**WORK TO COMPLETE**
All lines from the one that contains "You are a computer-use" through the close of the entries below are to be repeated exactly, without any pictures.

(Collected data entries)
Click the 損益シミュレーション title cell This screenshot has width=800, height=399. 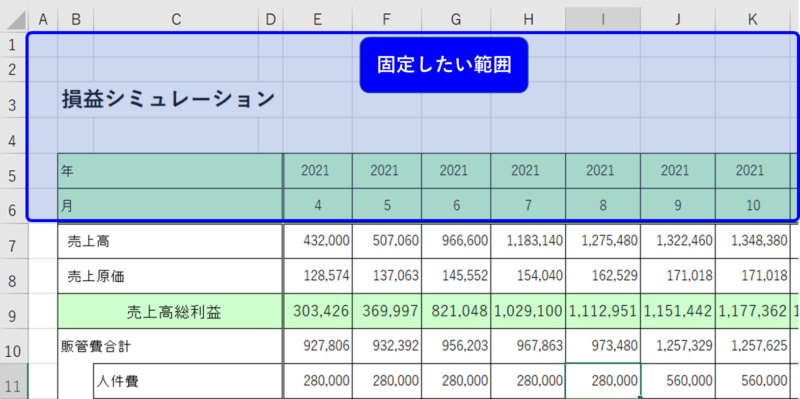click(168, 99)
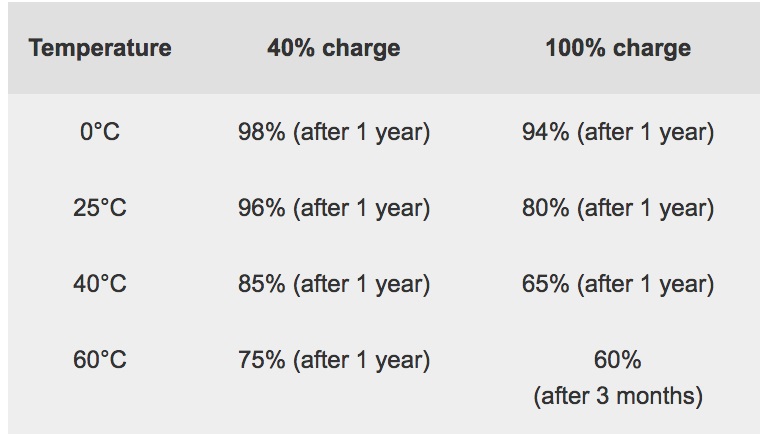768x442 pixels.
Task: Select the 100% charge column header
Action: [x=618, y=48]
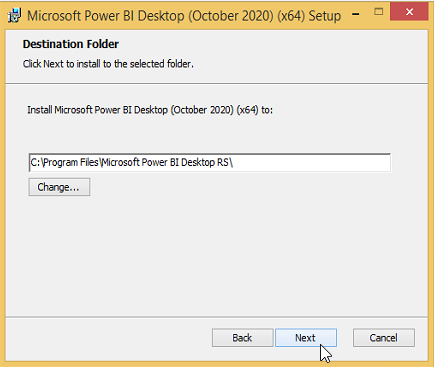Close the Setup window with the red X
The height and width of the screenshot is (367, 434).
coord(409,12)
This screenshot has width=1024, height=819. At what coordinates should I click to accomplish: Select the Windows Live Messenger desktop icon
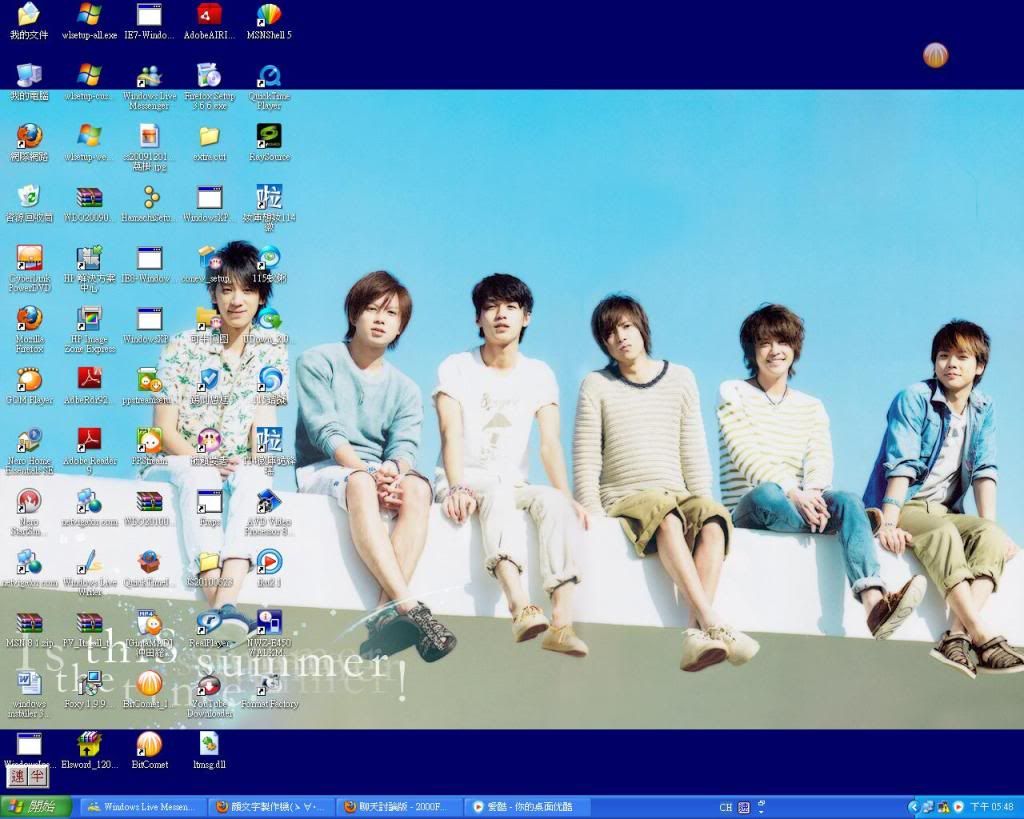[x=149, y=77]
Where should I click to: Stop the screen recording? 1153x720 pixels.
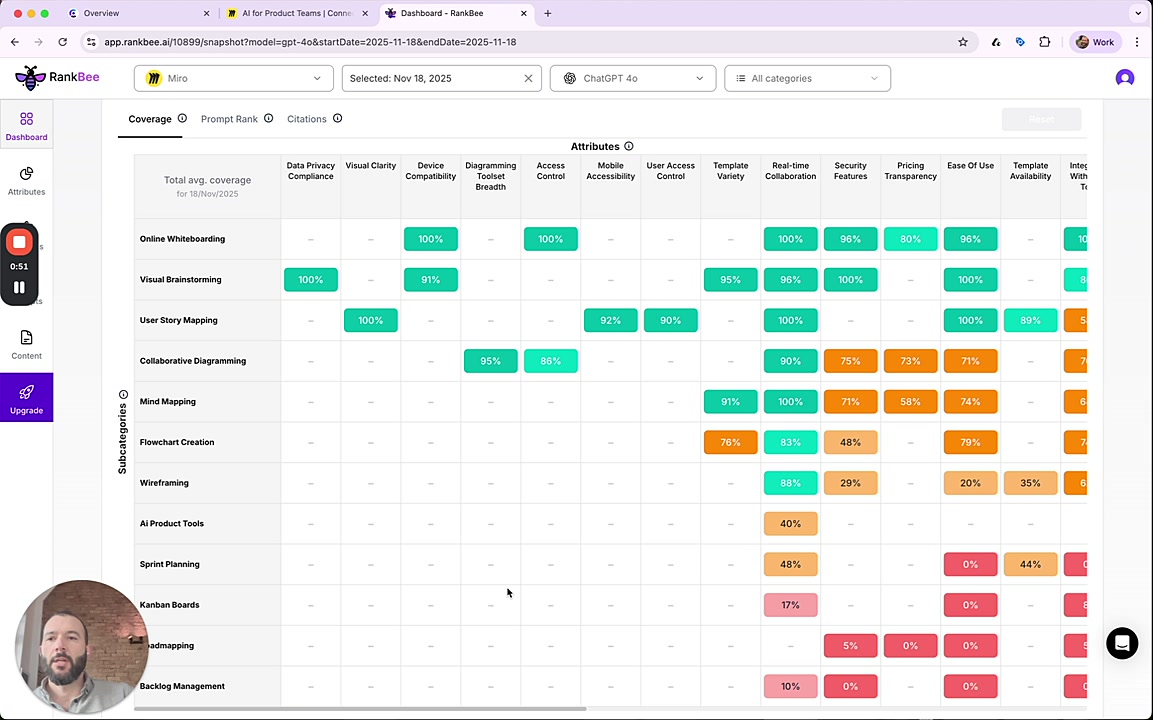[19, 242]
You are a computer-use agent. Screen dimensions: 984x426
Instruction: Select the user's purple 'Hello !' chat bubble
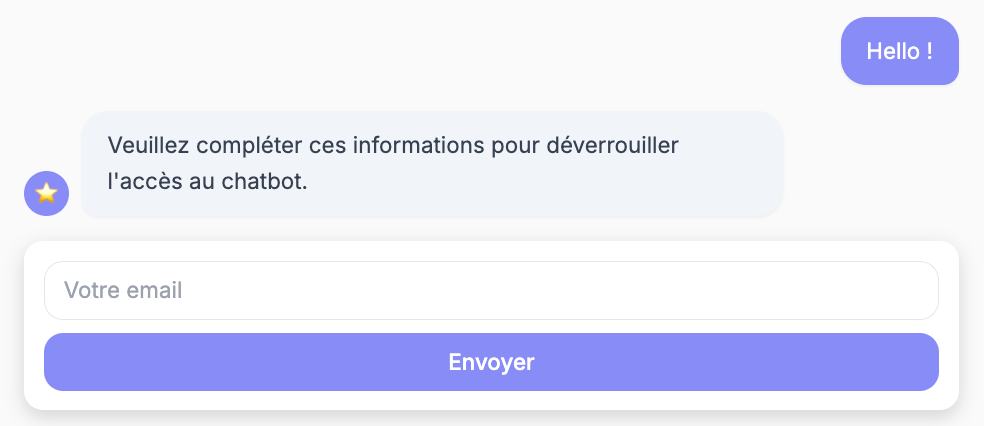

**YOUR SOLUTION**
You are a computer-use agent. Screen dimensions: 984x426
Instruction: Select the user's purple 'Hello !' chat bubble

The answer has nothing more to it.